# [DATA]

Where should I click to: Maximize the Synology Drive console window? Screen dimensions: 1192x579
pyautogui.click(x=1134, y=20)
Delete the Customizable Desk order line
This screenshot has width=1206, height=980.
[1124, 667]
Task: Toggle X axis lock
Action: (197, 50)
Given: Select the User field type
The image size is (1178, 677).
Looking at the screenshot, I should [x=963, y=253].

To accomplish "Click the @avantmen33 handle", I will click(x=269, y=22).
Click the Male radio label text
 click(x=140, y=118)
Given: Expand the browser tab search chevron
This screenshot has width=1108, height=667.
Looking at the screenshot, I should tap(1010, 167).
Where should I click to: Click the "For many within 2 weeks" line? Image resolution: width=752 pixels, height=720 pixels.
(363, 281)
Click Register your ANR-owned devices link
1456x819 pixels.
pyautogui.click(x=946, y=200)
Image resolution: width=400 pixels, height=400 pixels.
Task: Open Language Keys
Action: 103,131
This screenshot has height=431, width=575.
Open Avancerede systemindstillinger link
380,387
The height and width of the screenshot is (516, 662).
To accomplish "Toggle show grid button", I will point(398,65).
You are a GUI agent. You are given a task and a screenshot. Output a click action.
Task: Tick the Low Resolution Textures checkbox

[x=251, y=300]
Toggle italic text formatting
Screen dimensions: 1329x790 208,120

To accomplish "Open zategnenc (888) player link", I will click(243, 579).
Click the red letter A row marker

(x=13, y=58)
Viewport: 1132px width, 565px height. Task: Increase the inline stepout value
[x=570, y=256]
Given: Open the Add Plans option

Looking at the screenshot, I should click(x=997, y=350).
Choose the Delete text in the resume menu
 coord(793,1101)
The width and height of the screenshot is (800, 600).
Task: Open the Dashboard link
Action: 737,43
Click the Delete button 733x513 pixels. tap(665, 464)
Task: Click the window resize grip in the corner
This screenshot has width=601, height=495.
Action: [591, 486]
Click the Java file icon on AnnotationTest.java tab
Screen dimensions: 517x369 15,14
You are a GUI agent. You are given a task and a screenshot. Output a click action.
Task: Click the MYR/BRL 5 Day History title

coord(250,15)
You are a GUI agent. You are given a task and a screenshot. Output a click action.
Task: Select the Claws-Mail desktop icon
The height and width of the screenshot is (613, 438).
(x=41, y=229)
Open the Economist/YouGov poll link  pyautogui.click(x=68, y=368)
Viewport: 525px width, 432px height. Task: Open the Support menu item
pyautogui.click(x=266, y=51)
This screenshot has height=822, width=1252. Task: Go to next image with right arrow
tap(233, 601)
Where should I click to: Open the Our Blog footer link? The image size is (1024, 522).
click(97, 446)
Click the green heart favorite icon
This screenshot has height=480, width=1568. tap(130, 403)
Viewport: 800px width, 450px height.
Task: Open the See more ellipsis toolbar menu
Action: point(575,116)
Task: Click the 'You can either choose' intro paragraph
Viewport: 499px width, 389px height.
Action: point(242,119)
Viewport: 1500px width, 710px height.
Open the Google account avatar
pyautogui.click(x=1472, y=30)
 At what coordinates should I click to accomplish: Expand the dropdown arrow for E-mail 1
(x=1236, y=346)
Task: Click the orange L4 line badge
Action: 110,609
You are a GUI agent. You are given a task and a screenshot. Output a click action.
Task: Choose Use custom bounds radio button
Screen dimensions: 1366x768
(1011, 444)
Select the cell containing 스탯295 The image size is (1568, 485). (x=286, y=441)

# [EXERCISE GOAL]
Write down only the closing run of lines: the one containing "Viewport: 499px width, 389px height." and every line after it to the end of the entries, exactly.

# [TASK OUTPUT]
Viewport: 499px width, 389px height.
Action: point(242,119)
Viewport: 1500px width, 710px height.
Open the Google account avatar
pyautogui.click(x=1472, y=30)
 At what coordinates should I click to accomplish: Expand the dropdown arrow for E-mail 1
(x=1236, y=346)
Task: Click the orange L4 line badge
Action: 110,609
You are a GUI agent. You are given a task and a screenshot. Output a click action.
Task: Choose Use custom bounds radio button
Screen dimensions: 1366x768
(1011, 444)
Select the cell containing 스탯295 The image size is (1568, 485). (x=286, y=441)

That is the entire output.